Home1815 Edition

INHALER

Volume 11 · 253 words · 1815 Edition

in Medicine, a machine for breathing in warm steams into the lungs, recommended by Mr Mudge. Mudge in the cure of the catarrhous cough. The body of the instrument holds about a pint; and the handle, which is fixed to the side of it, is hollow. In the lower part of the vessel, where it is foldered to the handle, is a hole, by means of which, and three others on the upper part of the handle, the water, when it is poured into the inhaler, will rise to the same level in both. To the middle of the cover a flexible tube about five or six inches long is fixed, with a mouth-piece of wood or ivory. Underneath the cover there is a valve fixed, which opens and shuts the communication between the upper and internal part of the inhaler and the external air.

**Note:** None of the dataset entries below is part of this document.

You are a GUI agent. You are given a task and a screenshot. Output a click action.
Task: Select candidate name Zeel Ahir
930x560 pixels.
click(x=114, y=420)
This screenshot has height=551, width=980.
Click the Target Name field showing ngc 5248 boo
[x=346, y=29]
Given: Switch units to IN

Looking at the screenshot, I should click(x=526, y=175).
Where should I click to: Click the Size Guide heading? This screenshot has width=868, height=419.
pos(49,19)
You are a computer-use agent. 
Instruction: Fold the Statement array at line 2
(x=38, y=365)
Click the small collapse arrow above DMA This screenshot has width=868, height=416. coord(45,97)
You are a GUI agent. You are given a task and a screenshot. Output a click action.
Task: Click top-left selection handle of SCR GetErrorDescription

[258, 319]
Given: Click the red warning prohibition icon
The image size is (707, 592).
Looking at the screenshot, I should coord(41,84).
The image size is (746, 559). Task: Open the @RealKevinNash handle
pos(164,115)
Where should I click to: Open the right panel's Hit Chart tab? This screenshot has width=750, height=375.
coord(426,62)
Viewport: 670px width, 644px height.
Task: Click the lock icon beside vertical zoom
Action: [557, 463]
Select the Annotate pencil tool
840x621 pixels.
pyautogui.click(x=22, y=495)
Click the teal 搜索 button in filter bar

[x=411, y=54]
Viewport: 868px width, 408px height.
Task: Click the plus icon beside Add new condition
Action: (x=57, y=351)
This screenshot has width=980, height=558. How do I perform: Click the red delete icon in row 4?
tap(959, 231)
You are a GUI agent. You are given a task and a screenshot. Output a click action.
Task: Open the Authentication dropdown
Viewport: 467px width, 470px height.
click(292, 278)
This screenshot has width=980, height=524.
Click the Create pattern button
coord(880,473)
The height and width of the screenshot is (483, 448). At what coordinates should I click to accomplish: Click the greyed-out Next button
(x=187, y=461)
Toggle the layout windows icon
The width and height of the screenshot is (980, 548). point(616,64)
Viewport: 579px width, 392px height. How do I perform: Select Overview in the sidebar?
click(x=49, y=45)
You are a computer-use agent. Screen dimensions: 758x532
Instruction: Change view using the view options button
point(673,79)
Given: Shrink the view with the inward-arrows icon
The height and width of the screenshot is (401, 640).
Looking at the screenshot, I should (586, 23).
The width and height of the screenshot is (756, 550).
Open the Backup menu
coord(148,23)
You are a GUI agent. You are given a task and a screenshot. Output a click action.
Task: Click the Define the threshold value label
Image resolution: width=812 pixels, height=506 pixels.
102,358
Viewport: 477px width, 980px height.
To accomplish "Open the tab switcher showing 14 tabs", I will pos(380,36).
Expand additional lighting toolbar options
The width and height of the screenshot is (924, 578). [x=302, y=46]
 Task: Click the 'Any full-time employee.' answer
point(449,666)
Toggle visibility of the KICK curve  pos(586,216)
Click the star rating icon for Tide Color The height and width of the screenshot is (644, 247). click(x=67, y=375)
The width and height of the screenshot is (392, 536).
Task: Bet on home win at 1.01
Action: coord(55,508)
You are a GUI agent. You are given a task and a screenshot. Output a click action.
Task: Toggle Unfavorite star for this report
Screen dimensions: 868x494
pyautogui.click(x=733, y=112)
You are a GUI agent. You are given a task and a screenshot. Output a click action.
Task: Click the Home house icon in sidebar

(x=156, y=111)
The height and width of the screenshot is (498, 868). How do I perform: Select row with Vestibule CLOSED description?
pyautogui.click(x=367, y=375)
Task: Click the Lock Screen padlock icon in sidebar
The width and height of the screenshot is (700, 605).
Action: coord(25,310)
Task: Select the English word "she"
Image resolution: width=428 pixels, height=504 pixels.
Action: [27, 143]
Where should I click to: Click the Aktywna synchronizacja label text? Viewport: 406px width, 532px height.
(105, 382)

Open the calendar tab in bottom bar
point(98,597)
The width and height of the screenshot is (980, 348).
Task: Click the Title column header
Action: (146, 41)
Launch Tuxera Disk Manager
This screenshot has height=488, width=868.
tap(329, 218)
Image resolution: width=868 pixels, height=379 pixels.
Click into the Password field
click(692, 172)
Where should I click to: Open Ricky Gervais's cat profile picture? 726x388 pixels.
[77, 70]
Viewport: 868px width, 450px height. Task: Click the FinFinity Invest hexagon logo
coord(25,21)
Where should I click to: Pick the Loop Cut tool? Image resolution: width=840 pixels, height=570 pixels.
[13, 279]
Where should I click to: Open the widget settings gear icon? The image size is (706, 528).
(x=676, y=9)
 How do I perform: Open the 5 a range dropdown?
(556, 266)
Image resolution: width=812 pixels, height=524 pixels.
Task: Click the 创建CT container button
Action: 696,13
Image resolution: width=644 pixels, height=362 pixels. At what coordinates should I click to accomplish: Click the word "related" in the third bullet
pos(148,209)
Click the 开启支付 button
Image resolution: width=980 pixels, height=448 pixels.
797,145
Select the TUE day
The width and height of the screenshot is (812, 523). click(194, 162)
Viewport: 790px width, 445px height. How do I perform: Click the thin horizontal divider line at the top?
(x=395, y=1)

When the mouth is applied to the end of the tube in the act of inspiration, the air rushes into the handle, and up through the body of warm water, and the lungs become, consequently, filled with hot vapours. In expiration, the mouth being still fixed to the tube, the breath, together with the steam on the surface of the water in the inhaler, is forced up through the valve in the cover. In this manner, therefore, the whole act of respiration is performed through the inhaler, without the necessity, in the act of expiration, of either breathing through the nose, or removing the pipe from the mouth.